É raro encontrar quem tenha estado envolvido na política assumir com tanta frontalidade que não segue o que acontece em época eleitoral - ele faz aliás questão de sublinhar que mantém as suas ideias e que continua a acompanhar o que se passa no país, só que deixou de lhe interessar seguir a propaganda dos partidos. E na realidade programas e debates são isso mesmo: pura propaganda, zero de estratégia sobre o país. Por causa desta desassombrada opinião fui ler meia dúzia de programas e assisti a dois debates. Percebi que tinha perdido tempo.

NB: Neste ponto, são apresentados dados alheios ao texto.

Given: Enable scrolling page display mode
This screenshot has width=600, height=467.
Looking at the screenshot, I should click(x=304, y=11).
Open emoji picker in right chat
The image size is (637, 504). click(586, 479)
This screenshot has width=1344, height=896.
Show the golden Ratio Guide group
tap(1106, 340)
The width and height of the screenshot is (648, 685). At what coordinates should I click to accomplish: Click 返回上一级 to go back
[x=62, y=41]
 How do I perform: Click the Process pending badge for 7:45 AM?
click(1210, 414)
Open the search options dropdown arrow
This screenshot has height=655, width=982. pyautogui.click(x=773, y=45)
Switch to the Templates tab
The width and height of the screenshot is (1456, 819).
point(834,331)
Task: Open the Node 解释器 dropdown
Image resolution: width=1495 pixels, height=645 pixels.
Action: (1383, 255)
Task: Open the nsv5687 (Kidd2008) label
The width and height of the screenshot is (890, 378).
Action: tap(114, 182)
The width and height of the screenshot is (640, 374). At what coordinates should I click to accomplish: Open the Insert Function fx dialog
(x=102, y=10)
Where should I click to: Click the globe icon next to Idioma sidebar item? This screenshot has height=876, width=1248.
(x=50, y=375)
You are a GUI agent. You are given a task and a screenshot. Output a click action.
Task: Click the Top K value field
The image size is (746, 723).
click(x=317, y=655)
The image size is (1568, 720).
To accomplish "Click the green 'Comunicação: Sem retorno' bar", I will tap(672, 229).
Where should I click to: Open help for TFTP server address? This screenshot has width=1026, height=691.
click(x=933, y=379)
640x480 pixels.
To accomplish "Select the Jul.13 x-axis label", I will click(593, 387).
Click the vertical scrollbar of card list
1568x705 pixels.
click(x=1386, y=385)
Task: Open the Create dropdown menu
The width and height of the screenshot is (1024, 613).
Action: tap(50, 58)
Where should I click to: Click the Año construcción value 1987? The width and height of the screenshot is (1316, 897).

Constatei que os programas são um chorrilho de banalidades, muitas vezes a dizerem coisas muito semelhantes, maioritariamente com medidas vagas e imprecisas, frequentemente com contraste entre o que se propõe e aquilo que se sabe que fez quando esteve no poder ou perto dele. Prefiro vasculhar a minha memória e recordar-me do que cada partido fez na oposição ou no governo, que medidas implementou de facto, quais as que não quis concretizar e quais as que travou ou impediu, propostas por outros. Curiosamente o programa do PS parece ser o projecto de um mundo ideal e de um país perfeito e concordo com muito do que lá vem. O problema começa quando me recordo do que foi feito e do que não foi feito nestes últimos oito anos pelos governos de António Costa. E, se não fizeram antes, quando até tiveram maioria absoluta, porque hei-de acreditar que farão agora? Se defenderam um Estado abusador, como acreditar que o querem mudar? No caso da AD - melhor dizendo do PSD que o resto da coligação é apenas exploração de memórias passadas - trata-se de um exercício, por vezes triste, de fuga a compromissos sólidos, à excepção de áreas que cabem contadas pelos dedos de uma só mão.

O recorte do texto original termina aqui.